[[ Source text open ]]

In the sectors producing non-tradeable goods,by public provision to encourage a social pact that enables a tripartite negotiation - trade unions, employers, the government - guaranteeing labour the benefits of short term pay restraint in the form of subsequent price restraint and investment by means of the selective use of taxation and subsidies. Carrots and sticks.

In the tradeable goods sectors, the market will do it.

Anonymous said...

It was my experience as a Group Secretary in the former ASTMS (shows how long ago, doesn't it!) that convinced me that trades unions were only useful if one of two conditions applied: a) one was signed up to the whole of their Socialist agenda, or b) it was necessary for the freedom to choose, and thereby prevent the imposition of another union on the group. (Some might remember the pro-union recognition laws of the 1970s)

Other than that, they merely serve the egos of those who have elbowed their way to the top. That Barrie Sheerman chap used to be a paid ASTMS official before he had a shot at Parliament.

hatfield girl said...

It was really pleasing when the Conservatives began to speak of co-operative movements etc some 2 years ago. The gibbering and outrage from Labour was astonishing, considering that they have no claim to much social and welfare reform, or to many self-help, mutual, and co-operative movements, though they always pretend to be their sole begetters.

The driving out of Conservatives and the highly skilled from the unions in the 60's and 70's is a shameful story. The representation of labour in achieving productivity and growth is essential, but our trade unions are riddled with inappropriate attitudes and ridiculous assumptions about their role in the economy and the propriety of their behaviour.

[[ Source text closed ]]

What position did the Anonymous commenter hold in the former ASTMS, according to the trade union comments? Nothing in the lines is needed here.

[[ Exercise data open ]]

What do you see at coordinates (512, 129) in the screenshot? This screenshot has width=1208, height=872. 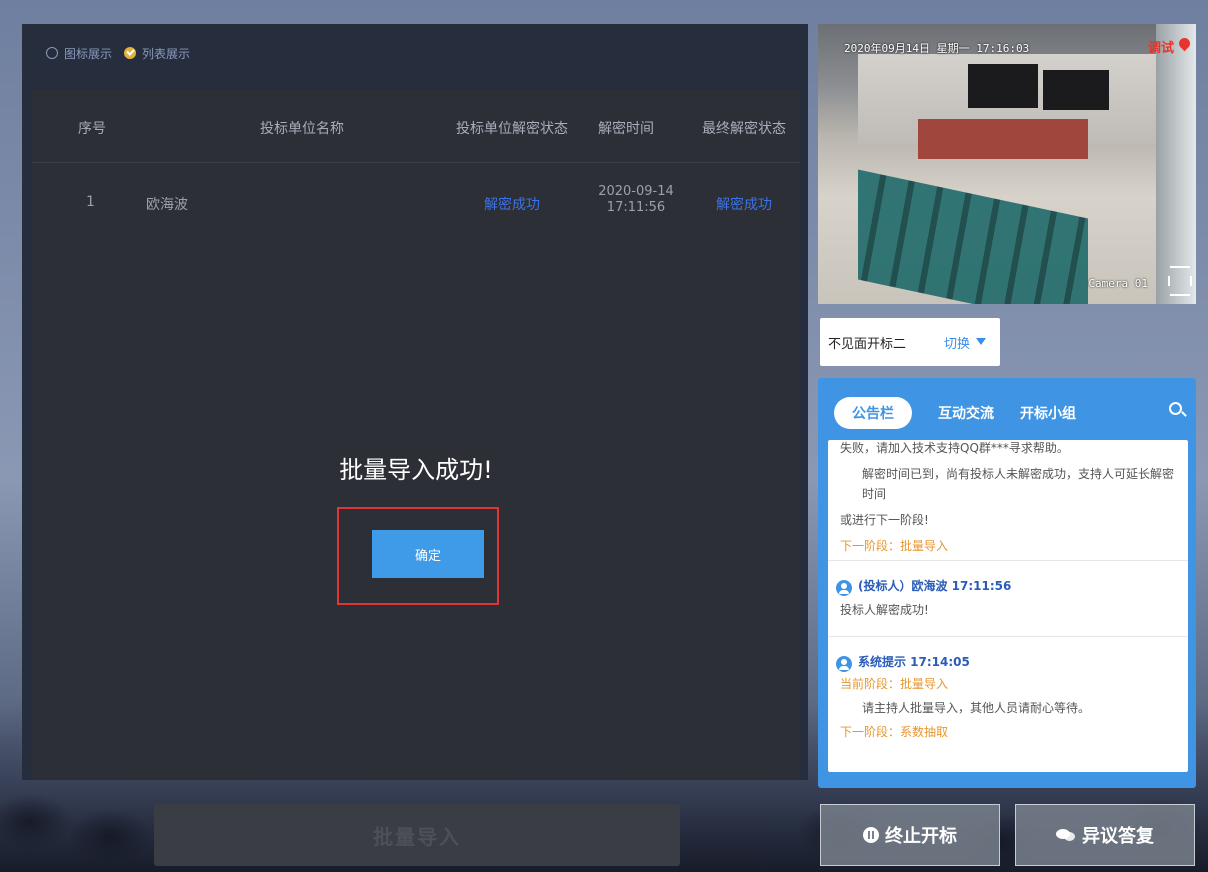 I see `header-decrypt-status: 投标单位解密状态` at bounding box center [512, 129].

[[ Exercise data closed ]]

*Solution below*: Group Secretary.